Disclaimer: Don't own... The lyrics are from Evanescence's Lost Before The Dawn...

Lost Before the Dawn

Meet me after dark again and I'll hold you

I want nothing more than to see you there

I had only ever lost Teddy Lupin three times in my life. Once was when I, quite literally, lost him in Hogsmeade. We were thirteen then. The second time was infinitely more painful, more heart wrenching. It was when my best friend fell in love with Victoire Weasley. I had never felt so shattered in my entire existence. The third time, I lost Teddy Lupin to the ultimate enemy. And I never found him again.

I cried my eyes out on his wedding day. I'm sure many obsessed girls did, but not like me. The only source of comfort I had was Dominique Weasley, the single person who knew of my adoration for the groom.

I had loved him when we became best friends at the age of eleven, standing side by side on Platform Nine-and-Three-Quarters. I loved him through the entirety of our schooling years.

Sure, I dated other boys, just like he dated other girls. But until we finished school I had never worried about them. I had always thought he would wake up one day and realised that he loved me, because I knew he did. Teddy just didn't recognise the feeling.

But then he kissed her.

I knew it was over the moment he got back from seeing off his 'cousins' on the Platform, a year into his Auror training.

Victoire Weasley.

If she wasn't so astonishingly perfect for him, I would have hated her. In a way I did hate her. I hated her for her perfection. But I didn't resent it. Teddy deserved someone who was perfect, who was his equal, who loved him as much as I did.

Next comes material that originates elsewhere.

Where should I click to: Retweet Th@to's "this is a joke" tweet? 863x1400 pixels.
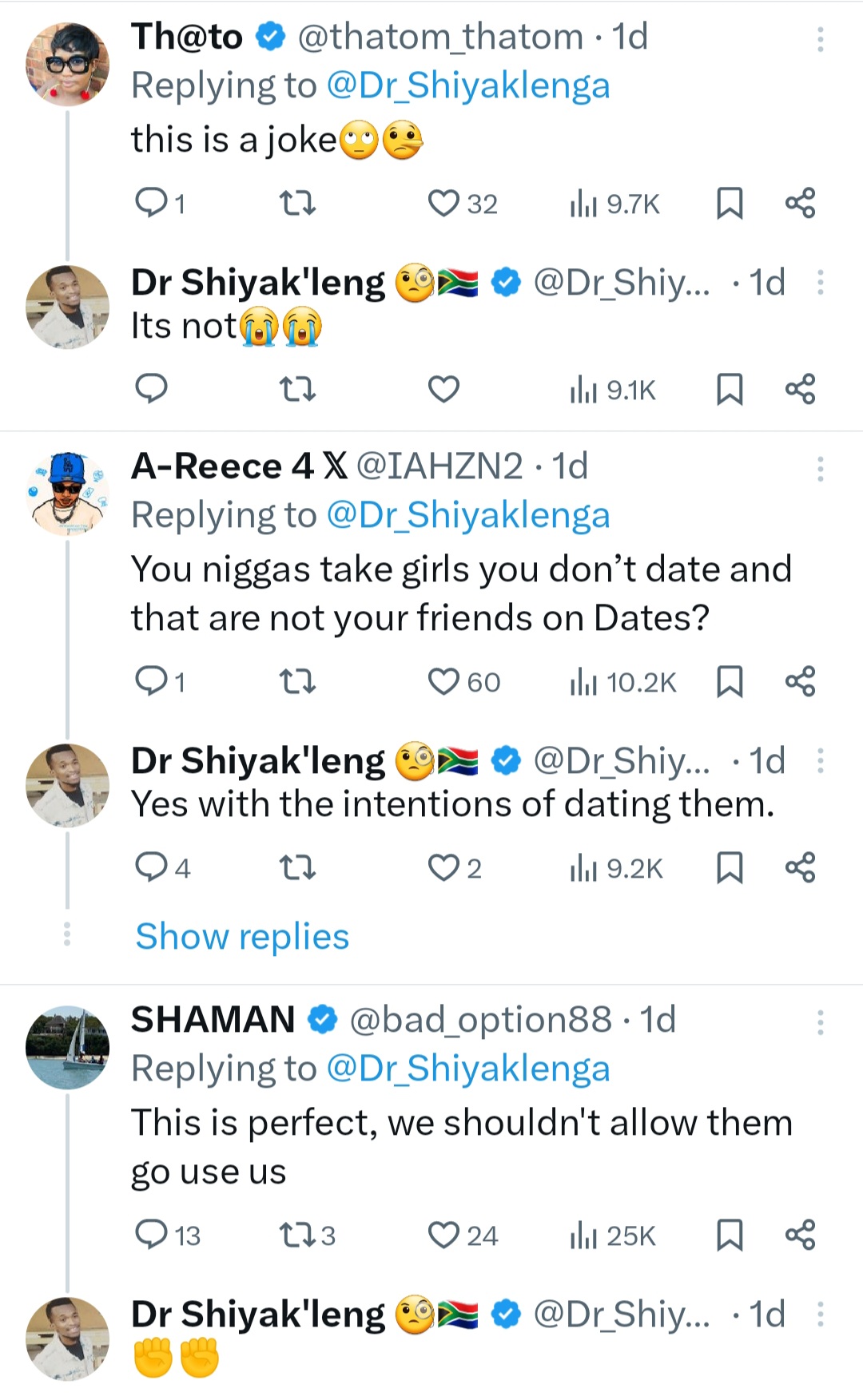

And she did love him like I did. Which was the main reason I couldn't find it within myself to hate her. She adored Teddy Lupin the way I loved him and what stung was that he loved her back.

I invited her and Teddy to dinner at my flat during her Easter break, and that only sealed my determination to keep them together. She was beautiful, with her bright red hair and ocean-blue eyes, her creamy skin and shy blush. I could see their connection when they stared at each other, it practically sizzled.

It didn't hurt as much as I thought it would, because I knew they were meant to be together.

I couldn't begrudge him his happiness, even if it was sacrificing my own. In a way, I think I loved him more than Victoire did. I loved him enough to be able to sit back and watch him fall head over heels for another girl. A girl that could make him happier than I could.

OOO

"Norah," he knocked on the door of my flat. I didn't know why he didn't just burst in – he usually did. "Norah Phillips, open up. I have something really important to tell you."

I groaned but threw a dressing gown on over my tattered pyjamas. I padded down the hall, rubbing the sleep from my hazel eyes and brushing my brown hair out of my eyes. I glanced at my watch. One-thirty in the morning. Teddy Lupin was a dead-man. I opened the door.

I knew what had happened as soon as I saw his face. His tanned cheeks were flushed with excitement and ... happiness. His chocolate eyes were bright with anticipation. His hair kept flickering from yellow to pink, the colours I had come to interpret as love. Teddy was a metamorphmagus, meaning that he could shift his appearance at will. Usually, his hair was a bright blue, but I had come to recognise the emotions that made it change colour. He was tall and well built; Auror training had done wonders for his physique – I remembered the skinny boy I went to school with.

"Norah," he breathed as he stepped into my flat. I led him down the hall to the living room we were sat down on my well-worn couch, like we had many times before. "I asked Vic to marry me."

My heart shattered, but I forced a smile. I had been waiting for this day for two months, since Mrs Ginny Potter informed me that he had in fact picked out an engagement ring. I hadn't questioned him. I wasn't jealous either. Victoire Weasley deserved my Teddy. I could pick no one better for my best friend.

"What did she say?" I whispered, though I already knew the answer.

"Yes," he shouted, laughing joyously. He jumped up, pulling me from the couch and into the tightest of hugs. "She said yes!"

There was no hope for me, I thought sadly as he swung me, the girl he had considered his closest confidante since childhood, around my living room. But then again, there hadn't been much hope to begin with.

OOO

"Norah?" the six year old tugged on my sleeve, pulling me softly from my memory. "Auntie Dom's here."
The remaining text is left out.